Violation alléguée du droit de réunion et à la liberté d’expression des
Sénégalais.
152. Bien que la Cour ait jugé que les droits des Sénégalais à la réunion et à la
liberté d’expression ont été violés par l’interdiction des manifestations
politiques, elle n’a pas identifié le préjudice qu’ils ont subi, base sur
laquelle le défendeur a contesté la réparation demandée par les requérants.
153. Les requérants affirment dans leur mémoire que la liberté d’expression
comprend la liberté de diffuser son opinion quels que soient les moyens
d’expression. Le fait d’organiser une manifestation est un moyen
d’expression qui est protégé par la loi parce qu’il s’agit d’un moyen
d’exprimer ses opinions. Ils affirment qu’ils n’ont pas la possibilité
d’exprimer pleinement leurs opinions en raison de l’interdiction imposée
par l’arrêté ministériel du 20 juillet 2011.

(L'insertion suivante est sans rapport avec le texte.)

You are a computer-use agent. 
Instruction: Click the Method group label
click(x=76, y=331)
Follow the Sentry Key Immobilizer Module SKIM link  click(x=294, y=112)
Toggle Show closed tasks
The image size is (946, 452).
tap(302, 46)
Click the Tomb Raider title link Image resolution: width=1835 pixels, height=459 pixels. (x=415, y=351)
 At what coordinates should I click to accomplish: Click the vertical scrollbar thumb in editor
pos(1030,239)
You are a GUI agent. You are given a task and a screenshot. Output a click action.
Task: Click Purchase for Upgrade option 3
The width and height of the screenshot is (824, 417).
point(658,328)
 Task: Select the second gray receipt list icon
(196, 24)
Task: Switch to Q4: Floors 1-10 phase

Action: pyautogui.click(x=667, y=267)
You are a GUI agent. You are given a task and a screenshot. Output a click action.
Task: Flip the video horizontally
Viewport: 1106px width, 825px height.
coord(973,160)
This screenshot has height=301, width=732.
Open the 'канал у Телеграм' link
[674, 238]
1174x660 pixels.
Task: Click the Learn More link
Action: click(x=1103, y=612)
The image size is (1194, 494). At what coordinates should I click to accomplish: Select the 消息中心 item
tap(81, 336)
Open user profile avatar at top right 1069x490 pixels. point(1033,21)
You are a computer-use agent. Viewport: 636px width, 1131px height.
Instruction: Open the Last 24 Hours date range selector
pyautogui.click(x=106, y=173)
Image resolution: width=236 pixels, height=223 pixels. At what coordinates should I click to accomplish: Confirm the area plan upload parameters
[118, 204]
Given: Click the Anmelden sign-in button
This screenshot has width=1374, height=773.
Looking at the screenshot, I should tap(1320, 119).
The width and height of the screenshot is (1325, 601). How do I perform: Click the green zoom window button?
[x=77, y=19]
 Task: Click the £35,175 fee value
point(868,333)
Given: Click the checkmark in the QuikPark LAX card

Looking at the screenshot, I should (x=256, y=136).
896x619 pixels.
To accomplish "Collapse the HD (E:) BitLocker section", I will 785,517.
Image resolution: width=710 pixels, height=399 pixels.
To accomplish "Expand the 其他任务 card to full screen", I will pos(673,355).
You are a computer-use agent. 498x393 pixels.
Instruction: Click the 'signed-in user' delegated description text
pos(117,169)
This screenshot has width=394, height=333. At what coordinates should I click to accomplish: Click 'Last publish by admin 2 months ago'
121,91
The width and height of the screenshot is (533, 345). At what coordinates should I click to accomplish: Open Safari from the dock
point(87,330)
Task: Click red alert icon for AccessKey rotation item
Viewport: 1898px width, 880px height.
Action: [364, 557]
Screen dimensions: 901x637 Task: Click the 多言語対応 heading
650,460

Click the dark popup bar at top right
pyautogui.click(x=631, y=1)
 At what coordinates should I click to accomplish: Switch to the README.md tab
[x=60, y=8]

154. La Cour, à cet égard, n’ignore pas le fait que l’indemnisation peut porter
sur des dommages pécuniaires ou non pécuniaires. En ce qui concerne les
dommages-intérêts pécuniaires, ils sont accordés en réparation d’un
préjudice tangible, d’un dommage ou d’une perte qui peuvent faire l’objet
d’un calcul monétaire. Lorsque des indemnisations pécuniaires sont
demandées, la victime ou le requérant doit fournir des preuves
documentaires des pertes subies, notamment des reçus, des preuves de
propriété de biens, des preuves d’emploi et de paiement de salaires, etc.